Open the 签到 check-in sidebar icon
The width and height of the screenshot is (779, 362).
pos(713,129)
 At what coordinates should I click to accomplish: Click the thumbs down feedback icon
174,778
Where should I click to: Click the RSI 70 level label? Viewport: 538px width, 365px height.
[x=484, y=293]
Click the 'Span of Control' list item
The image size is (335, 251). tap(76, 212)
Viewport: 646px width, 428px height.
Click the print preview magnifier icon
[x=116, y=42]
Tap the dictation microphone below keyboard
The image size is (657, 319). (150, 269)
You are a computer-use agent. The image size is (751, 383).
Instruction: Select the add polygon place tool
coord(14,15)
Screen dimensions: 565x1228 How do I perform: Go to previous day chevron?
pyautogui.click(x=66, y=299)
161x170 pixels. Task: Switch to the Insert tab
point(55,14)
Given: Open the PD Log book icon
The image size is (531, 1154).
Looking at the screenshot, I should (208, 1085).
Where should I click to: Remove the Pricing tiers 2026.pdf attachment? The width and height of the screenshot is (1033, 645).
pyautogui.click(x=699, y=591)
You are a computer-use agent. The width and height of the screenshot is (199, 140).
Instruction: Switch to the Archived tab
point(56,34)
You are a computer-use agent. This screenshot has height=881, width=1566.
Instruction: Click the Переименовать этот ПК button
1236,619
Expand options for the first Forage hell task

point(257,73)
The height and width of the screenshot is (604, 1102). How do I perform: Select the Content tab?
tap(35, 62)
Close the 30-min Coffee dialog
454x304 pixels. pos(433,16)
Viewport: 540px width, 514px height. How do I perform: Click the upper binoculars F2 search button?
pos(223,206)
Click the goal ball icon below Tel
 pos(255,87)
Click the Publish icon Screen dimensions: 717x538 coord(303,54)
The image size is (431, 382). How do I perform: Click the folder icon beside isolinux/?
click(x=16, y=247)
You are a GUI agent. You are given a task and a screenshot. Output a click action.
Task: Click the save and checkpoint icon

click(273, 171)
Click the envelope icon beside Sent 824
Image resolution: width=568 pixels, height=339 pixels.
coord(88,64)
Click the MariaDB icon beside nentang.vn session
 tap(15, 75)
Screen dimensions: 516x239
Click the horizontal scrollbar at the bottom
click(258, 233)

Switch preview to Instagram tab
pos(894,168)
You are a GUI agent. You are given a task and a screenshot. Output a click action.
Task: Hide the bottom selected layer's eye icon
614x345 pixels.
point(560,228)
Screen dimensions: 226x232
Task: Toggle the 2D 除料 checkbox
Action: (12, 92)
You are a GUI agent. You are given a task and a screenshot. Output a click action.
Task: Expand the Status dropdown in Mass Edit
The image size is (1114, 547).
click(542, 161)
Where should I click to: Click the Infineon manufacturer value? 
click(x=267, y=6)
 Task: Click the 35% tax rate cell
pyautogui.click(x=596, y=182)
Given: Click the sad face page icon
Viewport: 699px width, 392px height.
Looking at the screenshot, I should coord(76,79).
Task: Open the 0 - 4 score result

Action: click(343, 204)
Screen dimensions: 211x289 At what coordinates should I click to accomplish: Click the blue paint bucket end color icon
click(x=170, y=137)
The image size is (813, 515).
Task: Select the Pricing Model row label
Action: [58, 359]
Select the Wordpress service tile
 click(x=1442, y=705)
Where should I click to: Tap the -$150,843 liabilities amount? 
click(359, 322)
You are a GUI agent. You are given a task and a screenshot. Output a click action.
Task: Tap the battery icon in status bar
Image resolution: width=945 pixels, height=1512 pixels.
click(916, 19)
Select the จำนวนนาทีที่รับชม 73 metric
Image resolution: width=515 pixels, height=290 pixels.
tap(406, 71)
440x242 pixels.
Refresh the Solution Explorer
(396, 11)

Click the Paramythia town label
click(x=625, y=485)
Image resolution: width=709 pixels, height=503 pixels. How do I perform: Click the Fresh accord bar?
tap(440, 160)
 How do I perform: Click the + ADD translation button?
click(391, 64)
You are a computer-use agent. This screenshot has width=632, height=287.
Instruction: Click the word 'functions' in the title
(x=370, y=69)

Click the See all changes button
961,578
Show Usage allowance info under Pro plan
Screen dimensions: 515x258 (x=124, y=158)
# # # #
DO THIS - Convert the listing above into a Markdown table with the columns Row and Line, giving each non-blank line its own numbered row. Leave out the blank lines.

THE OUTPUT -
| Row | Line |
|---|---|
| 1 | Open the 签到 check-in sidebar icon |
| 2 | The width and height of the screenshot is (779, 362). |
| 3 | pos(713,129) |
| 4 |  At what coordinates should I click to accomplish: Click the thumbs down feedback icon |
| 5 | 174,778 |
| 6 | Where should I click to: Click the RSI 70 level label? Viewport: 538px width, 365px height. |
| 7 | [x=484, y=293] |
| 8 | Click the 'Span of Control' list item |
| 9 | The image size is (335, 251). tap(76, 212) |
| 10 | Viewport: 646px width, 428px height. |
| 11 | Click the print preview magnifier icon |
| 12 | [x=116, y=42] |
| 13 | Tap the dictation microphone below keyboard |
| 14 | The image size is (657, 319). (150, 269) |
| 15 | You are a computer-use agent. The image size is (751, 383). |
| 16 | Instruction: Select the add polygon place tool |
| 17 | coord(14,15) |
| 18 | Screen dimensions: 565x1228 How do I perform: Go to previous day chevron? |
| 19 | pyautogui.click(x=66, y=299) |
| 20 | 161x170 pixels. Task: Switch to the Insert tab |
| 21 | point(55,14) |
| 22 | Given: Open the PD Log book icon |
| 23 | The image size is (531, 1154). |
| 24 | Looking at the screenshot, I should (208, 1085). |
| 25 | Where should I click to: Remove the Pricing tiers 2026.pdf attachment? The width and height of the screenshot is (1033, 645). |
| 26 | pyautogui.click(x=699, y=591) |
| 27 | You are a computer-use agent. The width and height of the screenshot is (199, 140). |
| 28 | Instruction: Switch to the Archived tab |
| 29 | point(56,34) |
| 30 | You are a computer-use agent. This screenshot has height=881, width=1566. |
| 31 | Instruction: Click the Переименовать этот ПК button |
| 32 | 1236,619 |
| 33 | Expand options for the first Forage hell task |
| 34 | point(257,73) |
| 35 | The height and width of the screenshot is (604, 1102). How do I perform: Select the Content tab? |
| 36 | tap(35, 62) |
| 37 | Close the 30-min Coffee dialog |
| 38 | 454x304 pixels. pos(433,16) |
| 39 | Viewport: 540px width, 514px height. How do I perform: Click the upper binoculars F2 search button? |
| 40 | pos(223,206) |
| 41 | Click the goal ball icon below Tel |
| 42 |  pos(255,87) |
| 43 | Click the Publish icon Screen dimensions: 717x538 coord(303,54) |
| 44 | The image size is (431, 382). How do I perform: Click the folder icon beside isolinux/? |
| 45 | click(x=16, y=247) |
| 46 | You are a GUI agent. You are given a task and a screenshot. Output a click action. |
| 47 | Task: Click the save and checkpoint icon |
| 48 | click(273, 171) |
| 49 | Click the envelope icon beside Sent 824 |
| 50 | Image resolution: width=568 pixels, height=339 pixels. |
| 51 | coord(88,64) |
| 52 | Click the MariaDB icon beside nentang.vn session |
| 53 |  tap(15, 75) |
| 54 | Screen dimensions: 516x239 |
| 55 | Click the horizontal scrollbar at the bottom |
| 56 | click(258, 233) |
| 57 | Switch preview to Instagram tab |
| 58 | pos(894,168) |
| 59 | You are a GUI agent. You are given a task and a screenshot. Output a click action. |
| 60 | Task: Hide the bottom selected layer's eye icon |
| 61 | 614x345 pixels. |
| 62 | point(560,228) |
| 63 | Screen dimensions: 226x232 |
| 64 | Task: Toggle the 2D 除料 checkbox |
| 65 | Action: (12, 92) |
| 66 | You are a GUI agent. You are given a task and a screenshot. Output a click action. |
| 67 | Task: Expand the Status dropdown in Mass Edit |
| 68 | The image size is (1114, 547). |
| 69 | click(542, 161) |
| 70 | Where should I click to: Click the Infineon manufacturer value?  |
| 71 | click(x=267, y=6) |
| 72 |  Task: Click the 35% tax rate cell |
| 73 | pyautogui.click(x=596, y=182) |
| 74 | Given: Click the sad face page icon |
| 75 | Viewport: 699px width, 392px height. |
| 76 | Looking at the screenshot, I should coord(76,79). |
| 77 | Task: Open the 0 - 4 score result |
| 78 | Action: click(343, 204) |
| 79 | Screen dimensions: 211x289 At what coordinates should I click to accomplish: Click the blue paint bucket end color icon |
| 80 | click(x=170, y=137) |
| 81 | The image size is (813, 515). |
| 82 | Task: Select the Pricing Model row label |
| 83 | Action: [58, 359] |
| 84 | Select the Wordpress service tile |
| 85 |  click(x=1442, y=705) |
| 86 | Where should I click to: Tap the -$150,843 liabilities amount?  |
| 87 | click(359, 322) |
| 88 | You are a GUI agent. You are given a task and a screenshot. Output a click action. |
| 89 | Task: Tap the battery icon in status bar |
| 90 | Image resolution: width=945 pixels, height=1512 pixels. |
| 91 | click(916, 19) |
| 92 | Select the จำนวนนาทีที่รับชม 73 metric |
| 93 | Image resolution: width=515 pixels, height=290 pixels. |
| 94 | tap(406, 71) |
| 95 | 440x242 pixels. |
| 96 | Refresh the Solution Explorer |
| 97 | (396, 11) |
| 98 | Click the Paramythia town label |
| 99 | click(x=625, y=485) |
| 100 | Image resolution: width=709 pixels, height=503 pixels. How do I perform: Click the Fresh accord bar? |
| 101 | tap(440, 160) |
| 102 |  How do I perform: Click the + ADD translation button? |
| 103 | click(391, 64) |
| 104 | You are a computer-use agent. This screenshot has width=632, height=287. |
| 105 | Instruction: Click the word 'functions' in the title |
| 106 | (x=370, y=69) |
| 107 | Click the See all changes button |
| 108 | 961,578 |
| 109 | Show Usage allowance info under Pro plan |
| 110 | Screen dimensions: 515x258 (x=124, y=158) |